_Excerpt provided_:

☆ ☆ ☆

# My first serious attempt at a custom boxcar paint job



## OldNoob (Apr 30, 2016)

*A few weeks ago i picked up my first Aristo-craft car, a reefer. it was a good deal so i hopped on it. However it came with a custom paint job that i really didnt like.*








*The glossy yellowed white just wasnt doing it for me so i decided to try to do a custom paint job on it.
This would be my first serious rolling stock paint job.*

* It was hard to tell what was under all that paint but a number on the side identified it as an IPA food services reefer. A very nice design so i tried to gently strip off the unwanted paint by using a week mixture of castrol super clean and letting it soak for a couple days.*









*Sadly I could not get an even strip so i decided to abandon the restoration and pursue a full strip in 91% alcohol which worked really well and didn't damage the plastic at all.*










*After some mulling it over i decided to choose a local beer manufacturer label as for my new paint scheme. Black and a light Aqua was a very appealing look.
Masking turned out to be a bit of a challenge as my oh so reliable "Frog Tape" seem to take issue with sticking to the aristocraft plastic. I finally found some tape from 3M that worked well.*

















*Now I faced a dilemma,, spend extra to have custom decals made OR try to do it myself.
The companies logo was easy enough, i just picked up a couple of stickers from the brewery.

☆ ☆ ☆

_Provided data_:

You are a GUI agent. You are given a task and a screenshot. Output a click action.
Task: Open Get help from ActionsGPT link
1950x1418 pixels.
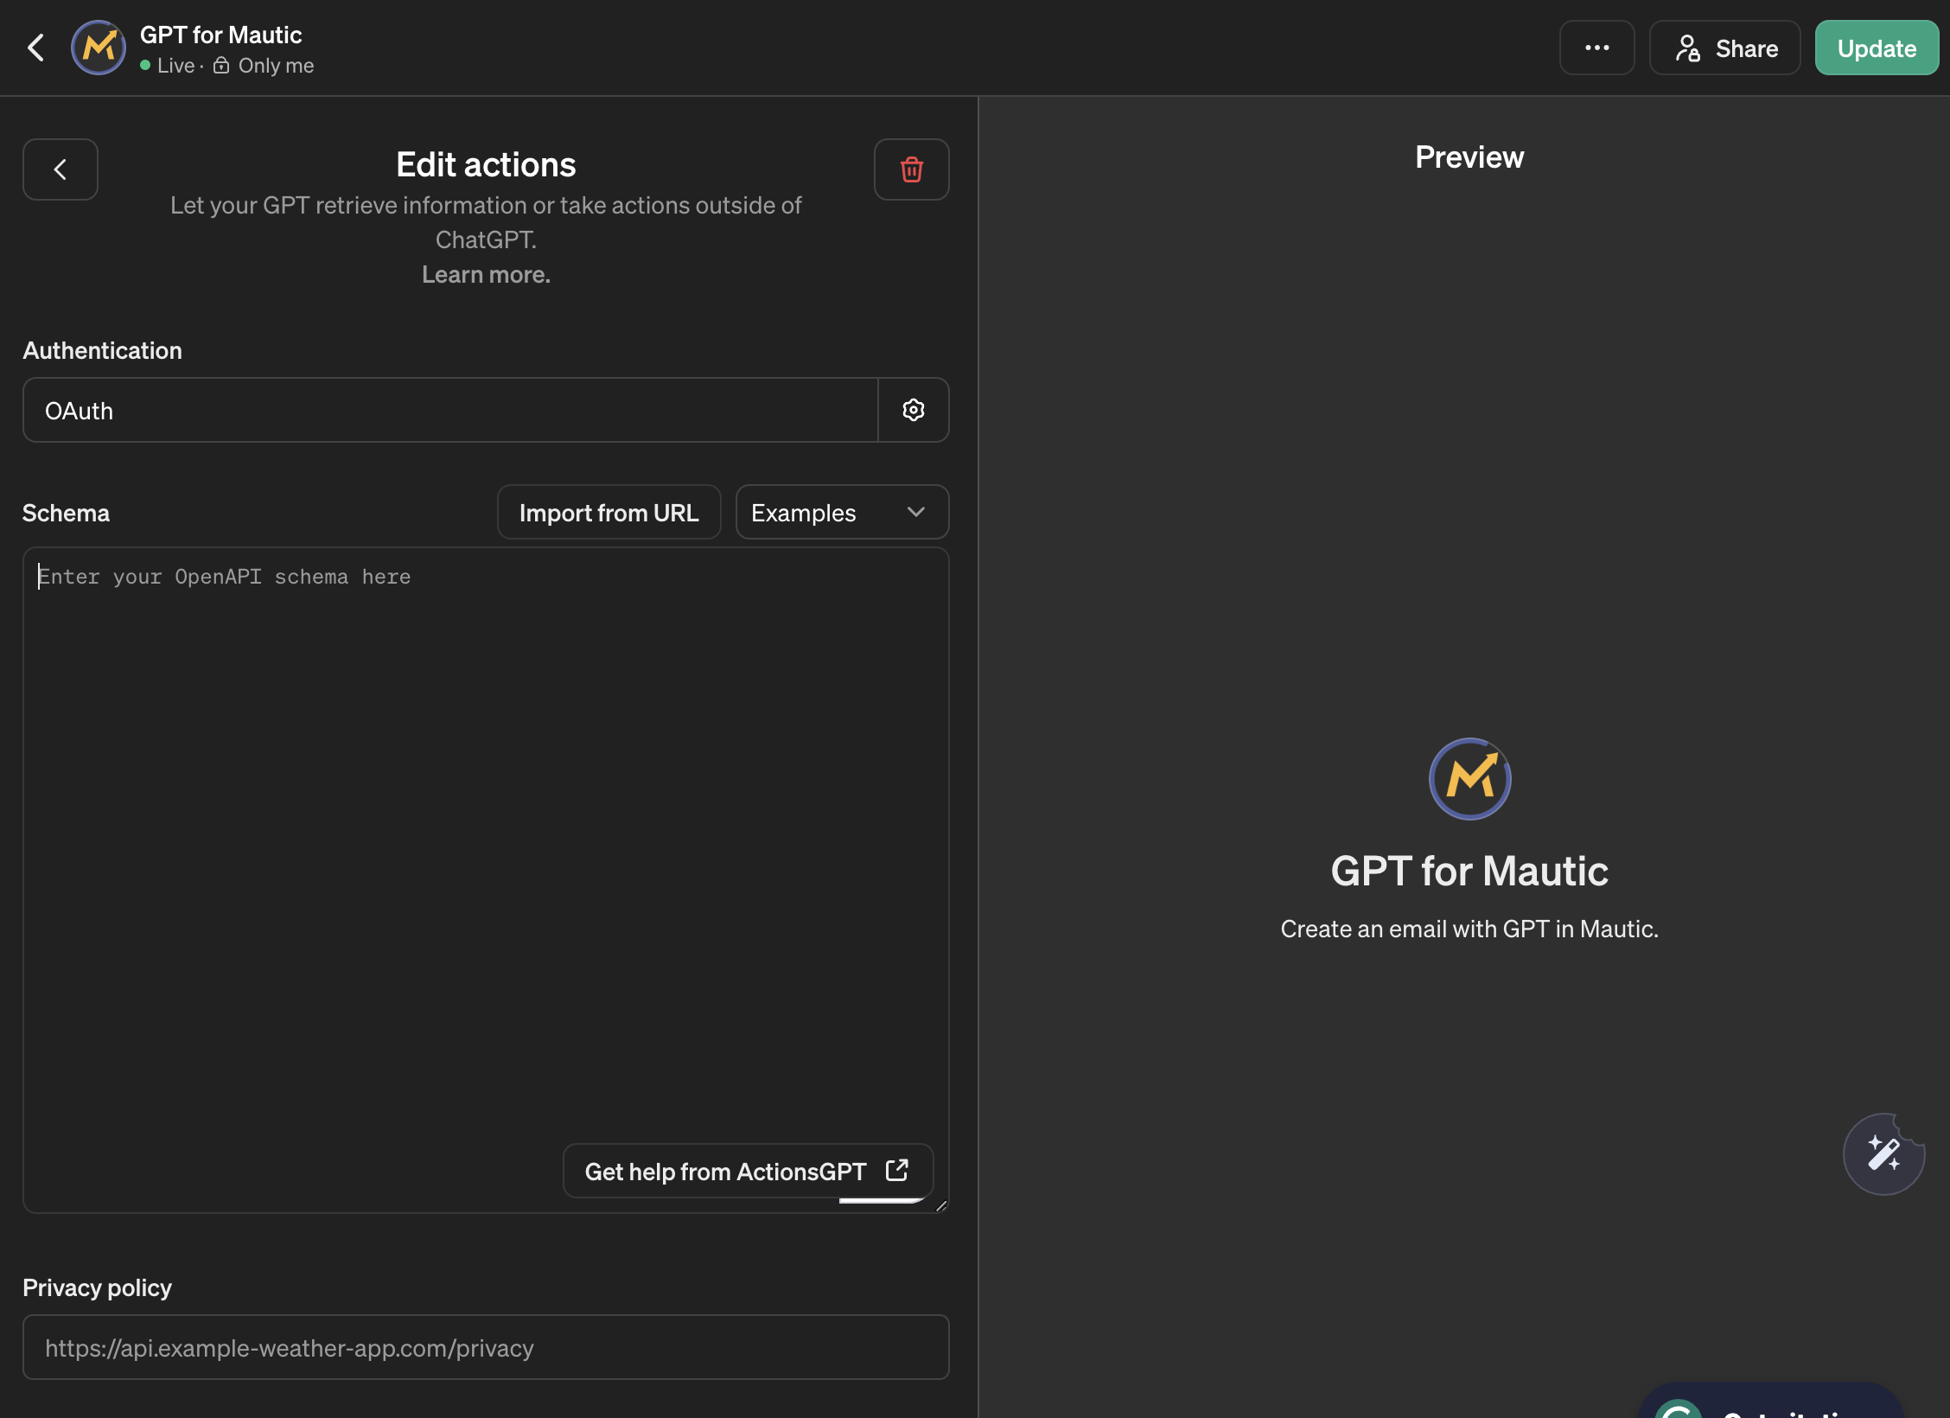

☆ ☆ ☆

_Set of tasks_:
(1) In the boxcar repaint thread, rewrite the passage starting with "## OldNoob (Apr" and going on through "paint job on it.", swapping "reefer" for "refrigerator car".
(2) Pick up the boxcar repaint thread where it ends and continue writing it.

_Outputs in order_:
(1)
## OldNoob (Apr 30, 2016)

*A few weeks ago i picked up my first Aristo-craft car, a refrigerator car. it was a good deal so i hopped on it. However it came with a custom paint job that i really didnt like.*








*The glossy yellowed white just wasnt doing it for me so i decided to try to do a custom paint job on it.

(2)
I decided to use vinyl and dry transfer for the lettering details. as they were readily available and somewhat affordable.*

















*In retrospect... getting custom vinyl stickers made would of been a better path to take even if more expensive. It was really hard to make the letters line up and the availability of various fonts is limited locally. If i do it again. i think i will have the decals custom made.

Now i have a question.
The dry transfer lettering seems very susceptible to damage. Should i paint over them with some testers Dullcoat?*


----------



## Great Western (Jan 2, 2008)

You made a first class job of cleaning up and repainting that Aristo car. It looks great.
I presume the Wilmington beer folk only own one or maybe two cars, that is if they are a small town outfit. In which case they probably painted the cars themselves within the limits of their staff which might explain some slight - and it looks very slight - misalignment of the lettering.
It all adds a little charm I believe, especially when you have made such a good attempt at a rescue.


----------



## Scottychaos (Jan 2, 2008)

Dont use testors dullcoat! it can turn yellow in sunlight.

Krylon clear spray paint is what most people use..it comes in glossy and "satin" finish, which is a semi-gloss.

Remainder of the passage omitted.